The core idea here is straightforward: take masked reconstruction for dynamic point clouds, add diffusion noise only to the masked tube centers so the decoder cannot cheat with ground-truth positions, and replace deterministic displacement targets with a noise-prediction objective that keeps the full motion distribution. That pairing is the actual novelty. Prior masked methods for point clouds already used tubes and reconstruction, but they leaked positions and collapsed trajectories to averages. DiMP tries to fix both without changing the overall encoder-decoder shape much. The abstract reports clear downstream lifts—11%+ on offline action segmentation and 13%+ on causal online inference—which is the kind of number that gets attention in this subfield. If the full experiments hold up under matched training budgets, that is useful incremental progress for anyone pretraining on video point clouds or 3D action data. The paper does a decent job stating the two concrete problems it targets and showing that the diffusion versions are at least compatible with existing backbones. What is less clear is how much of the gain comes from the diffusion mechanics versus incidental differences in optimization, augmentation, or loss weighting. The stress-test note is right on this: without ablations that hold optimizer schedule, epoch count, decoder architecture, and data pipeline fixed while toggling only the positional diffusion and noise-prediction terms, attribution stays soft. The abstract claims “extensive experiments,” but if those controls are missing or incomplete, the headline numbers could be overstated. The method itself is not circular; it is a new training objective rather than a re-derivation of an old quantity. For readers already working on masked autoencoders or diffusion for 3D sequences, this is worth a look because the adaptations are specific and the tasks are standard. It is not foundational, but it is concrete enough that a serious editor should send it to referees rather than desk-reject. Ask the authors for the matched ablations and any failure cases on the motion distribution modeling. That would make the contribution easier to judge.

Referee Report

1 major / 1 minor

Summary. The manuscript proposes Diffusion Masked Pretraining (DiMP), a self-supervised framework for dynamic point clouds that integrates diffusion modeling into masked pretraining. It applies forward diffusion only to masked tube centers and predicts clean centers from visible spatio-temporal context to eliminate positional leakage while retaining clean anchors. It further reformulates point-wise inter-frame displacement learning as a conditioned DDPM noise-prediction objective to capture the full conditional motion distribution rather than collapsing to deterministic means. Experiments report absolute gains of 11.21% on offline action segmentation and 13.65% under causally constrained online inference relative to the backbone alone, with code released at https://github.com/InitalZ/DiMP.git.

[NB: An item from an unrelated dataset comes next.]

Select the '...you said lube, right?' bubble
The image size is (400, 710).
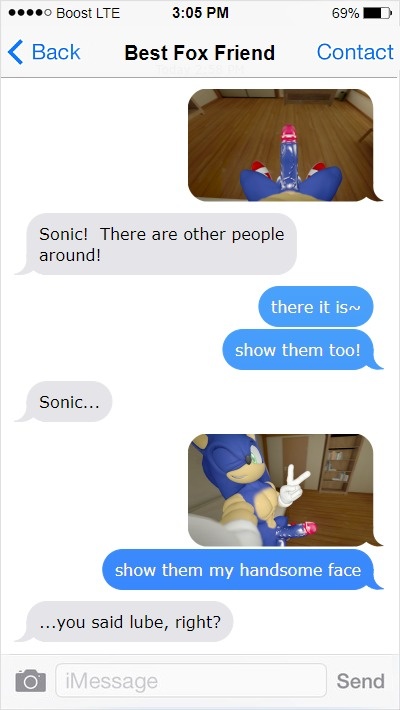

Significance. If the reported gains can be isolated to the diffusion-based positional inference and noise-prediction components, the work offers a principled way to address leakage and distributional collapse in dynamic point cloud pretraining, which could improve representations for downstream video and 3D tasks. The release of reproducible code is a clear strength that supports verification and extension.

major comments (1)

[Abstract and Experiments] Abstract and Experiments section: The headline claim attributes the 11.21% offline and 13.65% online gains specifically to the diffusion positional inference (removing leakage while preserving visible anchors) and the DDPM noise-prediction objective (modeling full conditional motion distributions). No description is given of matched ablations that hold optimizer schedule, total epochs, data augmentations, decoder architecture, and loss weighting fixed while toggling only these two diffusion elements. Without such controls, the improvements cannot be confidently attributed to the proposed components rather than incidental training differences.

minor comments (1)

[Abstract] The abstract would benefit from naming the specific backbone architecture and the datasets used for the reported action segmentation results to allow immediate assessment of the scope of the gains.

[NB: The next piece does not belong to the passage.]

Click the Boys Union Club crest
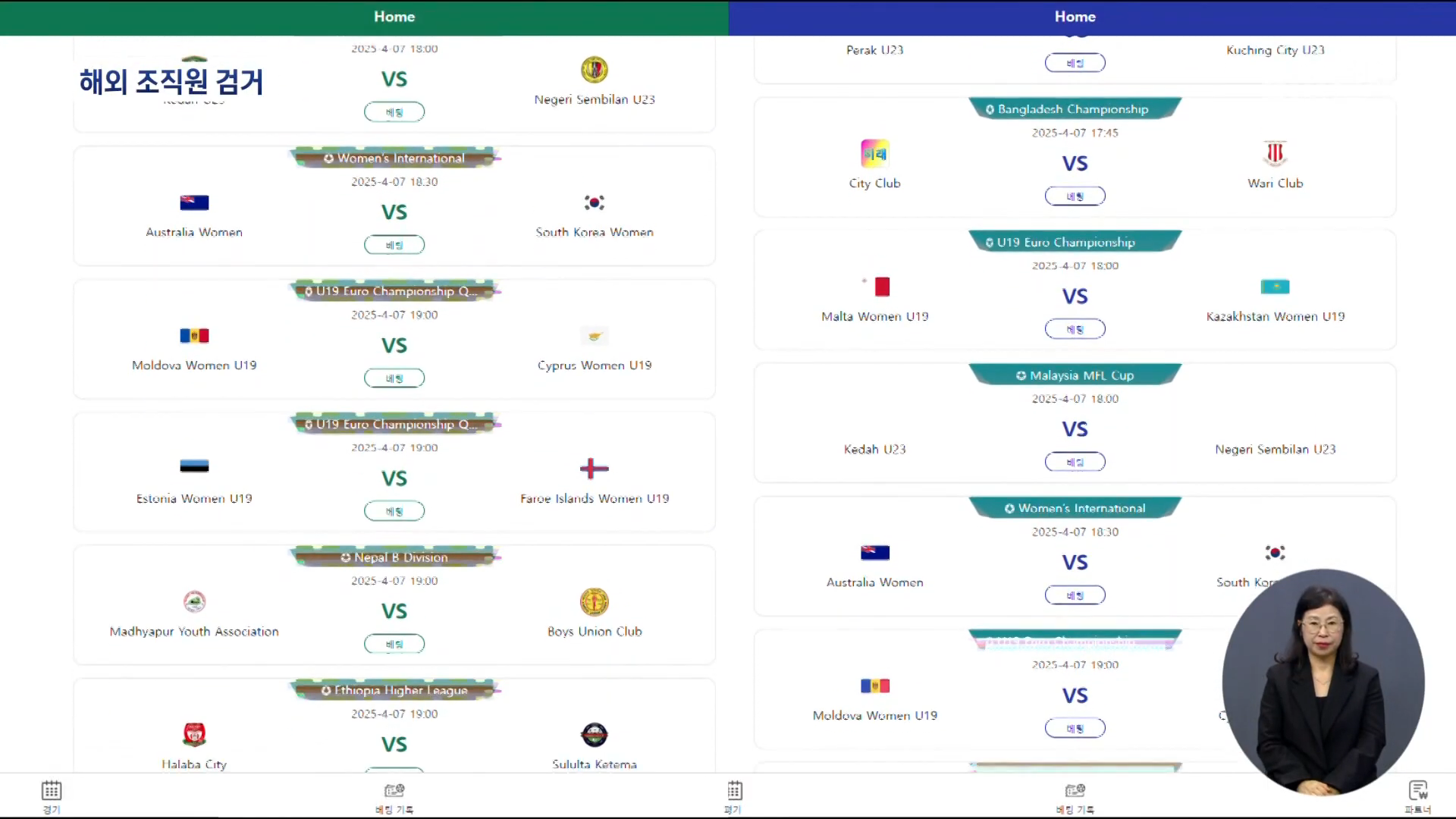Image resolution: width=1456 pixels, height=819 pixels. (595, 602)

Simulated Author's Rebuttal

1 responses · 0 unresolved

We thank the referee for the constructive feedback. We address the major comment below and will revise the manuscript to provide tighter experimental controls.

read point-by-point responses

Referee: [Abstract and Experiments] Abstract and Experiments section: The headline claim attributes the 11.21% offline and 13.65% online gains specifically to the diffusion positional inference (removing leakage while preserving visible anchors) and the DDPM noise-prediction objective (modeling full conditional motion distributions). No description is given of matched ablations that hold optimizer schedule, total epochs, data augmentations, decoder architecture, and loss weighting fixed while toggling only these two diffusion elements. Without such controls, the improvements cannot be confidently attributed to the proposed components rather than incidental training differences.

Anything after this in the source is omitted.